[
https://issues.apache.org/jira/browse/S4-110?page=com.atlassian.jira.plugin.system.issuetabpanels:comment-tabpanel&focusedCommentId=13549777#comment-13549777
]
Matthieu Morel commented on S4-110:
-----------------------------------
There is a patch in branch S4-110. Currently commit [9661f27].
In my opinion, it would be better to have both helix and legacy cluster
management available for 0.6
Here is a list of notes about the integration:
* InstanceConfig: we could use a generic interface compatible both with helix
and legacy
* HelixBasedCommModule: use finer grained comm module: we should decompose the
coarse grained DefaultCommModule
* TaskSetup: isHelixEnabled : get through DI
* Cluster: ok, more general
* ClusterFromZk: correctly implement new methods from Cluster interface
* Main: some defaults to helix
* Server: could use helix optionally - code could belong to another class
(Main?) - could inject helix code ?
* remote senders / remote managers: there seems to be some ideas to refactor
the current mechanism into a state machine, but it's not implemented.
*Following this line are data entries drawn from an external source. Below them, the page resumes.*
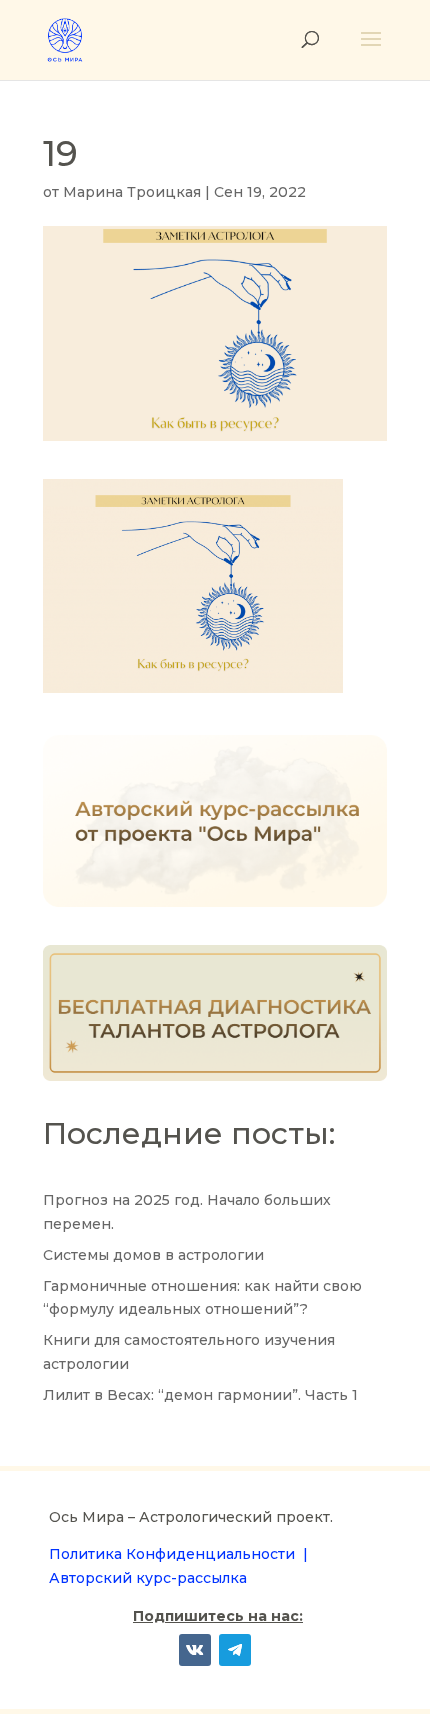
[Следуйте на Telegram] (235, 1650)
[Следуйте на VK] (195, 1650)
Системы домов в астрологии (153, 1255)
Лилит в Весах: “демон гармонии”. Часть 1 (200, 1395)
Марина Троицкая (132, 192)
We
absolutely need this part since it is used for injecting events (from an app
adapter).
* UDP: not a priority, since we should first refactor to use netty there as well
> Enhance cluster management features in S4
> -----------------------------------------
>
> Key: S4-110
> URL: https://issues.apache.org/jira/browse/S4-110
> Project: Apache S4
> Issue Type: New Feature
> Reporter: kishore gopalakrishna
> Assignee: kishore gopalakrishna
> Fix For: 0.6
>
>
> In S4 the number of partition is fixed for all streams and is dependent on
> the number of nodes in the cluster. Adding new nodes to S4 cluster causes
> the number of partitions to change. This results in lot of data movement. For
> example if there are 4 nodes and you add another node then nearly all keys
> will be remapped which result is huge data movement where as ideally only 20%
> of the data should move.
> By using Helix, every stream can be partitioned differently and independent
> of the number of nodes. Helix distributes the partitions evenly among the
> nodes. When new nodes are added, partitions can be migrated to new nodes
> without changing the number of partitions and minimizes the data movement.
>
> In S4 handles failures by having stand by nodes that are idle most of the
> time and become active when a node fails. Even though this works, its not
> ideal in terms of efficient hardware usage since the stand by nodes are idle
> most of the time. This also increases the fail over time since the PE state
> has to be transfered to only one node.
> Helix allows S4 to have Active and Standby nodes at a partition level so that
> all nodes can be active but some partitions will be Active and some in stand
> by mode. When a node fails, the partitions that were Active on that node
> will be evenly distributed among the remaining nodes. This provides automatic
> load balancing and also improves fail over time, since PE state can be
> transfered to multiple nodes in parallel.
> I have a prototype implementation here
> https://github.com/kishoreg/incubator-s4
> Instructions to build it and try it out are in the Readme.
--
This message is automatically generated by JIRA.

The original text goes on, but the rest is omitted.